DATA TO PROCESS:

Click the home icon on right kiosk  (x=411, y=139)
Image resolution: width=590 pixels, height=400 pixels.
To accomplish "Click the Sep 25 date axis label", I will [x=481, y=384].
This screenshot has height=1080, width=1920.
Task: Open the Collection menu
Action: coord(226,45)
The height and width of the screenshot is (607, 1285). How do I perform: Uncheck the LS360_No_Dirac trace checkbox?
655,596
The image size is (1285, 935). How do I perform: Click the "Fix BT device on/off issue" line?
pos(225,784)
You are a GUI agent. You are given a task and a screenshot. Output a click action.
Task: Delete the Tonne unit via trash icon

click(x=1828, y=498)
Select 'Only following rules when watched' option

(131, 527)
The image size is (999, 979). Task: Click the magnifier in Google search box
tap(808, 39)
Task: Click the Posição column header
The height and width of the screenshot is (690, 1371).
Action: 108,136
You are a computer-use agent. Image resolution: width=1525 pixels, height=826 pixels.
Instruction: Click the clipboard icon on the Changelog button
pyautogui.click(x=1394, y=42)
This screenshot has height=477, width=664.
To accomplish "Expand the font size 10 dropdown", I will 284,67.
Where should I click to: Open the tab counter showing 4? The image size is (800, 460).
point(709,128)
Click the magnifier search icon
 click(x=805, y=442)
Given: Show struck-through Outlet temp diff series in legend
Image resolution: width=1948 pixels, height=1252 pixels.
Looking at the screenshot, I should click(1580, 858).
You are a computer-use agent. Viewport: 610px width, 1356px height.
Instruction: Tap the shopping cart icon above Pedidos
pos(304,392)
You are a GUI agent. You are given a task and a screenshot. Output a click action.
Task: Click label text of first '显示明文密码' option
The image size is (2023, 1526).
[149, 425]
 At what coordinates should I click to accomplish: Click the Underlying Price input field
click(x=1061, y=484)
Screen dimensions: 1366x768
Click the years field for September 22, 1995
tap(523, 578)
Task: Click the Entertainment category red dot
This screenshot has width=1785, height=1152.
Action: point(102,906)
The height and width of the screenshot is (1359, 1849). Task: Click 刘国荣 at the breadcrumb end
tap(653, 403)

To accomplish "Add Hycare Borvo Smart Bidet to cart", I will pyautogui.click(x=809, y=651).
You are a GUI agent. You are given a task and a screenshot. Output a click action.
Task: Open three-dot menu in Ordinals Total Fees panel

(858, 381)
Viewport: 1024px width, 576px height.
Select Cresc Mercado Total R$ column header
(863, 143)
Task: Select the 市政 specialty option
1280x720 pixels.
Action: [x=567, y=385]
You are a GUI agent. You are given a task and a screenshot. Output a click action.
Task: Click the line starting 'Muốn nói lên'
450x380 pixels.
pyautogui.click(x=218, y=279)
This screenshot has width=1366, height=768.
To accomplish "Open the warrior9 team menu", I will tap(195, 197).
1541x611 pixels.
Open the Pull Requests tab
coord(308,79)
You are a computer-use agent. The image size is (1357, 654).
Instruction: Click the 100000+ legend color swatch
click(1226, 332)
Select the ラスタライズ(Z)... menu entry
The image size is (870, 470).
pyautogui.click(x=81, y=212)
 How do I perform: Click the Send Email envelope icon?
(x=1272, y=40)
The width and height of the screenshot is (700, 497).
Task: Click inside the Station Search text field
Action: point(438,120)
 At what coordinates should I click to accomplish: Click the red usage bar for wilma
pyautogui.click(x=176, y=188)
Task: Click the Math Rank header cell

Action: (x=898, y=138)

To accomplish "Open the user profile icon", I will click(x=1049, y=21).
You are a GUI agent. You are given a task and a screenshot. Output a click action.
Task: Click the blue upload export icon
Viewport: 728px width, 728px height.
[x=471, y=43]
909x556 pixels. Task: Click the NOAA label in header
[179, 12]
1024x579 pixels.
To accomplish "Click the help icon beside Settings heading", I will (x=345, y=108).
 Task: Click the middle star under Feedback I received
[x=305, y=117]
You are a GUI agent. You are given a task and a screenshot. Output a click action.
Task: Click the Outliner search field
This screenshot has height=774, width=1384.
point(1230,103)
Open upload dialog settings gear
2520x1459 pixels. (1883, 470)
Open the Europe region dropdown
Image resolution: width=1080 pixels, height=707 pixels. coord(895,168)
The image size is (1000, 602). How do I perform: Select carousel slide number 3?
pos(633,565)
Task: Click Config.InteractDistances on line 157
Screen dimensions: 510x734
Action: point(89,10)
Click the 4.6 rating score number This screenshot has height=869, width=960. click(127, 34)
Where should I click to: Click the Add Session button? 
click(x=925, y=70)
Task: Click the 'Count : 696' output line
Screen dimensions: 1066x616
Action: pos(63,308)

TASK DIRECTIONS: Return the rows from the line containing "You are a computer-use agent. Image" through the line containing "Action: [x=567, y=385]", keeping them exactly as they are.

RESPONSE TO THE TASK:
You are a computer-use agent. Image resolution: width=1525 pixels, height=826 pixels.
Instruction: Click the clipboard icon on the Changelog button
pyautogui.click(x=1394, y=42)
This screenshot has height=477, width=664.
To accomplish "Expand the font size 10 dropdown", I will 284,67.
Where should I click to: Open the tab counter showing 4? The image size is (800, 460).
point(709,128)
Click the magnifier search icon
 click(x=805, y=442)
Given: Show struck-through Outlet temp diff series in legend
Image resolution: width=1948 pixels, height=1252 pixels.
Looking at the screenshot, I should click(1580, 858).
You are a computer-use agent. Viewport: 610px width, 1356px height.
Instruction: Tap the shopping cart icon above Pedidos
pos(304,392)
You are a GUI agent. You are given a task and a screenshot. Output a click action.
Task: Click label text of first '显示明文密码' option
The image size is (2023, 1526).
[149, 425]
 At what coordinates should I click to accomplish: Click the Underlying Price input field
click(x=1061, y=484)
Screen dimensions: 1366x768
Click the years field for September 22, 1995
tap(523, 578)
Task: Click the Entertainment category red dot
This screenshot has width=1785, height=1152.
Action: point(102,906)
The height and width of the screenshot is (1359, 1849). Task: Click 刘国荣 at the breadcrumb end
tap(653, 403)

To accomplish "Add Hycare Borvo Smart Bidet to cart", I will pyautogui.click(x=809, y=651).
You are a GUI agent. You are given a task and a screenshot. Output a click action.
Task: Open three-dot menu in Ordinals Total Fees panel

(858, 381)
Viewport: 1024px width, 576px height.
Select Cresc Mercado Total R$ column header
(863, 143)
Task: Select the 市政 specialty option
1280x720 pixels.
Action: [x=567, y=385]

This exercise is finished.